On the night of November 14th 1940, 515 German bombers descended on the industrial city of Coventry in the west midlands of England. Their mission was to destroy the city’s factories and industrial infrastructure, but nothing was sacred in the brutal carnage of World War II, including sacred places. St Michael’s Cathedral, built in the 11th century and at one point the largest church in England, was reduced to ashes that night. All that was left from the magnificent structure was the tower and outer wall. The ruins were left to serve as the most visible modern-day reminder of the Blitz. The day after the bombing a decision was made to build a new cathedral next to the ruins, and on the 25th of May 1962 the new cathedral was consecrated as a symbol of reconciliation, deservingly hosting the premiere of Benjamin Britten’s War Requiem, written for the occasion. It is then a poetic twist of history that 35 years after the bombing, a German band performed at the cathedral during a tour that yielded a milestone album in electronic music. This is the story of Tangerine Dream’s Ricochet.

Tangerine Dream Coventry Catedral
Tangerine Dream live at Coventry Cathedral

The idea of adding performances in cathedrals to their tour schedule came about after the band was invited to perform at the Notre-Dame de Reims Cathedral, located at the heart of the wine making Champagne region in France in December of 1974. The crowd that descended on the religious monument that day was not the typical Sunday morning flock.

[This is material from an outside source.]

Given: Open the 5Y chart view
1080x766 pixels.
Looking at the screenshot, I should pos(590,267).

Father Bernard Goureau, as cool a clergy man as you can find, remembers: “It is true that the youth smoked marijuana in order to better enter into communication with Tangerine Dream’s sound and the spectacle at large; it is also true that others, to satisfy a natural obligation, urinated against the columns of the cathedral; and finally, it is again true that to combat the cold, couples were seen in kissing embraces. But it is equally true that some 6,000 young people, remaining sat upon the floor for three hours in the dark, had enjoyed the music and could have caused much more serious damage, with far less decorum.” The event, enhanced by an opener set from Nico, who sang solemnly and played her Harmonium, proved so successful that three cathedrals were added to their UK tour a year later.

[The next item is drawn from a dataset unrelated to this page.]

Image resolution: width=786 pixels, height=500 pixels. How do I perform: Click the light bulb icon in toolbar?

Tangerine Dream October 1975 Tour

The British tour took place in October of 1975 with twelve shows, including performances at the Coventry, Liverpool and York cathedrals. As band founder Edgar Froese stated at the time: “We prefer doing special memorable events rather than just a series of concerts”. Indeed, the show was a spectacle. Reversing the lighting scheme in music concerts, the stage was lighted until the band took the stage, at which point the lights were dimmed and the show was performed at near-darkness. Back then the band did not yet implement a light show, and almost no movement happened on stage, which consisted of three large consoles of keyboards and electronics, one for each band member. In short, the audience sat in the dark and listened. And what they heard was unique to that moment, not to be repeated again, for the band played a complete improvised set. For its time this was a non-trivial feat given the amount, complexity and early stage of the equipment involved.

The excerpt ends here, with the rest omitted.